[[ Information, beginning ]]

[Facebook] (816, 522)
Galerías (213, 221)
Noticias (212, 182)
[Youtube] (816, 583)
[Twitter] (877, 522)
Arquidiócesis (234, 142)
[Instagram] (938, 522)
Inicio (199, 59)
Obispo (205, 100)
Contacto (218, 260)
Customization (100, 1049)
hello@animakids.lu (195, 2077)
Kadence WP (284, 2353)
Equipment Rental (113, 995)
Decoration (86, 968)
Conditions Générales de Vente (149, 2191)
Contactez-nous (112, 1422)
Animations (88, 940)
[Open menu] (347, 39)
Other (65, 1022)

[[ Information, end ]]
[[ Information, beginning ]]

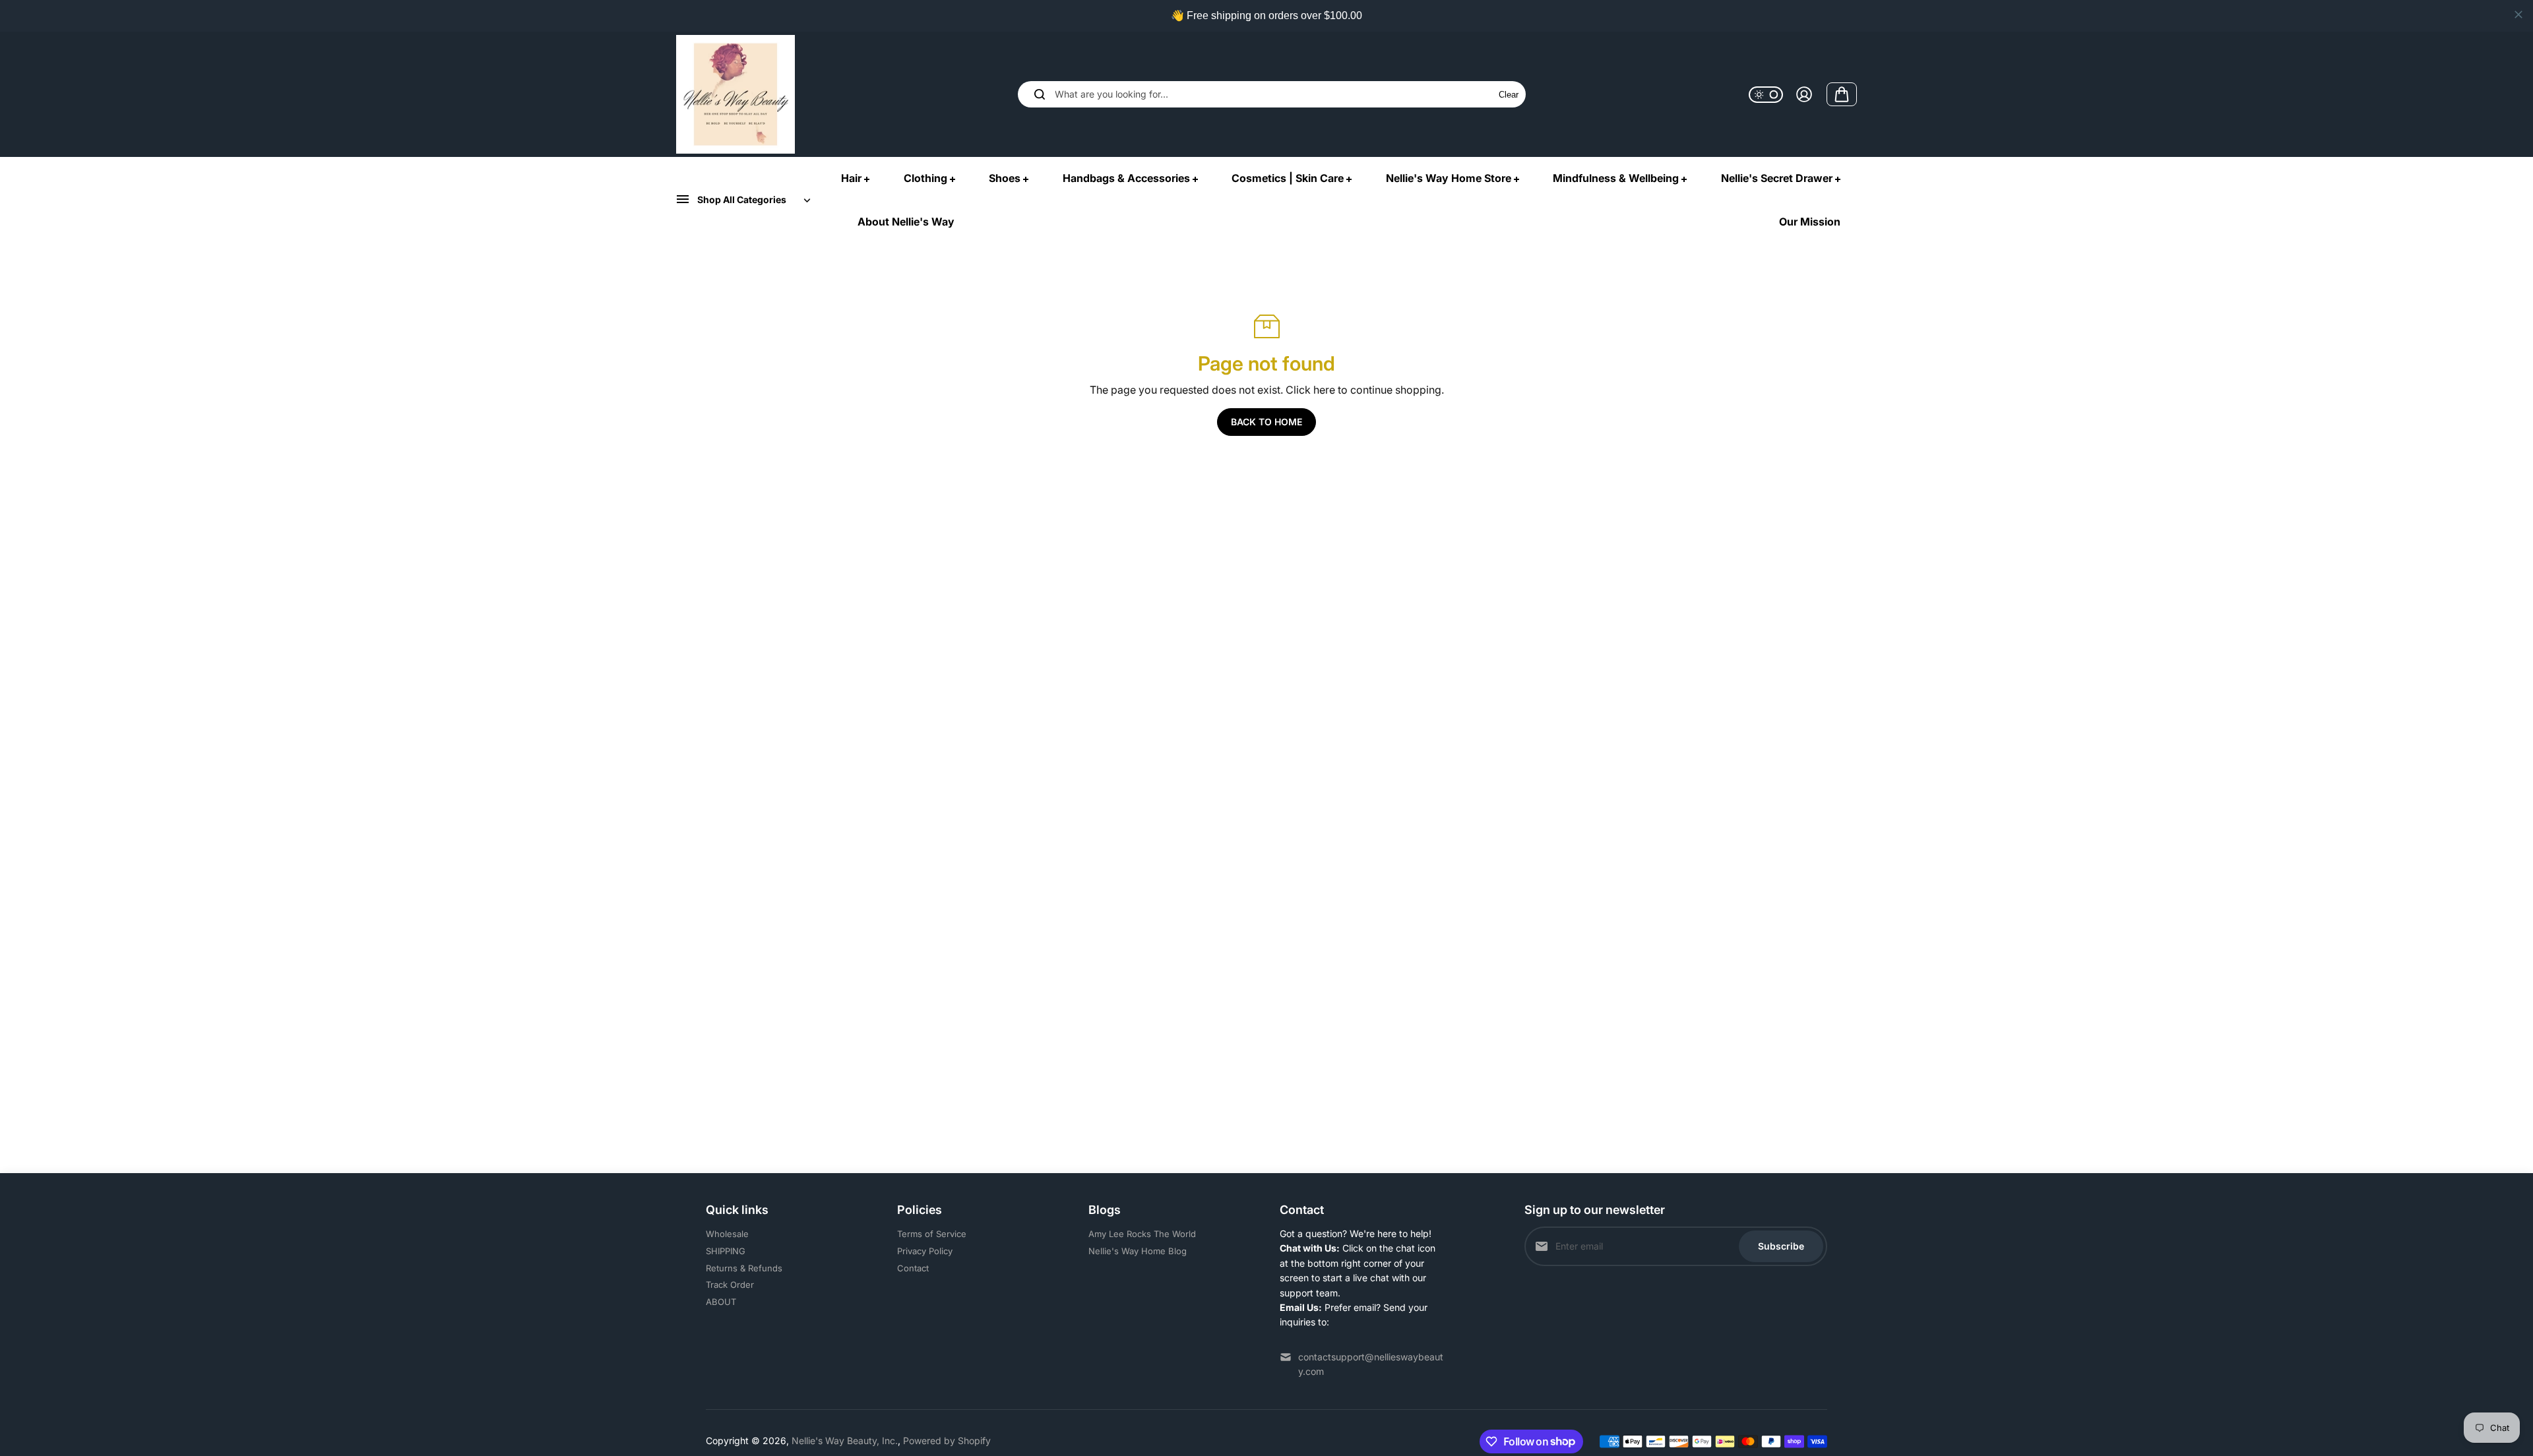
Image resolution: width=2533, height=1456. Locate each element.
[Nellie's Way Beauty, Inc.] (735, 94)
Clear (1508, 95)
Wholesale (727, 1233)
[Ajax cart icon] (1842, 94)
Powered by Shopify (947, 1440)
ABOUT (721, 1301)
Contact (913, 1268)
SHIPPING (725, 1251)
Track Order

[[ Information, end ]]

Instructions to follow: From the listing above, repeat exactly the lines starting at the line that includes "Arquidiócesis (234, 142)" and ending at the line that includes "Other (65, 1022)", with nothing outside that span.

Output for this task:
Arquidiócesis (234, 142)
[Instagram] (938, 522)
Inicio (199, 59)
Obispo (205, 100)
Contacto (218, 260)
Customization (100, 1049)
hello@animakids.lu (195, 2077)
Kadence WP (284, 2353)
Equipment Rental (113, 995)
Decoration (86, 968)
Conditions Générales de Vente (149, 2191)
Contactez-nous (112, 1422)
Animations (88, 940)
[Open menu] (347, 39)
Other (65, 1022)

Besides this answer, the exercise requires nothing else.